The call connected. As soon as she saw my face, she shrieked and immediately disconnected.
When I tried again, a text message appeared on my screen.
“Didn’t you… die last year?”
1
That question hit me like a splash of cold water. I called her yet again.
It took my roommate, Gigi, a long time to pick up.
She made me do a series of ridiculous facial contortions and dramatic eyebrow raises—all high-difficulty stunts—until my face muscles were practically spasming. Only then did she say, her voice shaking with disbelief, “Anya Reed, is that really you? You’re alive?”
Gigi told me she had actually cried when she heard I was gone, posting a ton of dramatic, sentimental messages.
I scrolled through my old texts with her. Sure enough, about a year ago, she had sent a few messages.
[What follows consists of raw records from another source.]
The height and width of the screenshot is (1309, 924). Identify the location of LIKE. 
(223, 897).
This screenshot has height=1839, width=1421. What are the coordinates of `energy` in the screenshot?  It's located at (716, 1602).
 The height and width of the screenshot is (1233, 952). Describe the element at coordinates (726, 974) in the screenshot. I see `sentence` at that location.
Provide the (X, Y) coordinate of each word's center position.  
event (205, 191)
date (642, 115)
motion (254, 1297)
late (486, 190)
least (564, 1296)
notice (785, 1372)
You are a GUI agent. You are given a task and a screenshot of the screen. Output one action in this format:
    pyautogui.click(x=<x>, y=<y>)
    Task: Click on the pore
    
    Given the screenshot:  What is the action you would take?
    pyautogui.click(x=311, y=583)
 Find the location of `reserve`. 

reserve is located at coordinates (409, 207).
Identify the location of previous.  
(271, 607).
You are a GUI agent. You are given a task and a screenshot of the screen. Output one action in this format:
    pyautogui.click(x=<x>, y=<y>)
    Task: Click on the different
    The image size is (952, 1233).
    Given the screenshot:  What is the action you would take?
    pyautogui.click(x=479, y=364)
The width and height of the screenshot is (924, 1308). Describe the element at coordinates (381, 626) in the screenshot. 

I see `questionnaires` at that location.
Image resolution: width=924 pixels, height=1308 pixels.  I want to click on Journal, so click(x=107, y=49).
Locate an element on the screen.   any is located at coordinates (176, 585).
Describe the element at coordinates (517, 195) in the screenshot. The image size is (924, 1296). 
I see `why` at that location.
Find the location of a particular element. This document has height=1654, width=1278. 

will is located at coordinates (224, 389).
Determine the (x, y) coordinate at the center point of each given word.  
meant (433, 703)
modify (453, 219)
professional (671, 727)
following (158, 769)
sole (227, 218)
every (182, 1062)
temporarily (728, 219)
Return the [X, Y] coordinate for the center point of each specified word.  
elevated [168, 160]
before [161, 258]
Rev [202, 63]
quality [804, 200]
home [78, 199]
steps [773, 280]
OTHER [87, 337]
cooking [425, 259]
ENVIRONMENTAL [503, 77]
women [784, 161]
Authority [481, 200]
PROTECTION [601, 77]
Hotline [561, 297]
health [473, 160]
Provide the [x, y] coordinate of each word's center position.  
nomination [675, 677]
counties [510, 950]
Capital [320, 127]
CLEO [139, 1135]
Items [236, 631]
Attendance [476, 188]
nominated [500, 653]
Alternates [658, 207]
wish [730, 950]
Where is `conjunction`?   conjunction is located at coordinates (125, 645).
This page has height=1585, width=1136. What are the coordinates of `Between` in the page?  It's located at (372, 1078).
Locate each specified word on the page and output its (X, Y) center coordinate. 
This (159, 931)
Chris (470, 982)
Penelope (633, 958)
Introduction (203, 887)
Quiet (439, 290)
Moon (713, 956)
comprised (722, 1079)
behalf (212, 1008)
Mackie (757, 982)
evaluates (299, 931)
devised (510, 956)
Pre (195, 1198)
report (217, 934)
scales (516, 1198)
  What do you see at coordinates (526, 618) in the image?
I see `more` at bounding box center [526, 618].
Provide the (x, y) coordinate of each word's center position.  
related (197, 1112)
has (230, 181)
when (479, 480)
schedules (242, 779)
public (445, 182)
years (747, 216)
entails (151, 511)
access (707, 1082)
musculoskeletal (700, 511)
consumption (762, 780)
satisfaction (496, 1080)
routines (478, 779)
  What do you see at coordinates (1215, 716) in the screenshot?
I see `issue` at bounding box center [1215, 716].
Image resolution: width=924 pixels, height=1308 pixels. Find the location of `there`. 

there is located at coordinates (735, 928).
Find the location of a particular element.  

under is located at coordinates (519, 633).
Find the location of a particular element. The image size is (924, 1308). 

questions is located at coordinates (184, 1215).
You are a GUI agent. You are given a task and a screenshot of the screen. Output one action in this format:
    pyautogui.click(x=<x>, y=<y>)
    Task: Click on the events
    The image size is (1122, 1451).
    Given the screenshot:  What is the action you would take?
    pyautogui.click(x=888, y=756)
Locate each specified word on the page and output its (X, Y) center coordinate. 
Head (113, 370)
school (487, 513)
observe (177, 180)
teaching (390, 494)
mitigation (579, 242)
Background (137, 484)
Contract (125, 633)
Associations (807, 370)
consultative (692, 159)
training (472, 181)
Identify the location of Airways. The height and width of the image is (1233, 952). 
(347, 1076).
But at that exact time, I had just given birth to my daughter, Lila, and was in no state to check social media.
For the next year, I was a stay-at-home mom, completely consumed by Lila’s needs—feeding, changing, rocking her to sleep, making baby food. I barely had time to shower, let alone socialize. The messages just got buried.
But to hear that people thought I had died? That was insane. This wasn’t some casual prank.
I demanded an apology.
Gigi insisted she was the victim, claiming she’d only heard the rumor from someone else.
She found and sent me the screenshot she’d seen.
The image was chilling. It didn’t just casually state my time and cause of death—it was a highly stylized, black-and-white headshot, complete with a professional-looking obituary detailing my supposed suicide via postpartum depression.
It explained everything. No wonder no friends had reached out, no party invitations had arrived. They all thought I was dead.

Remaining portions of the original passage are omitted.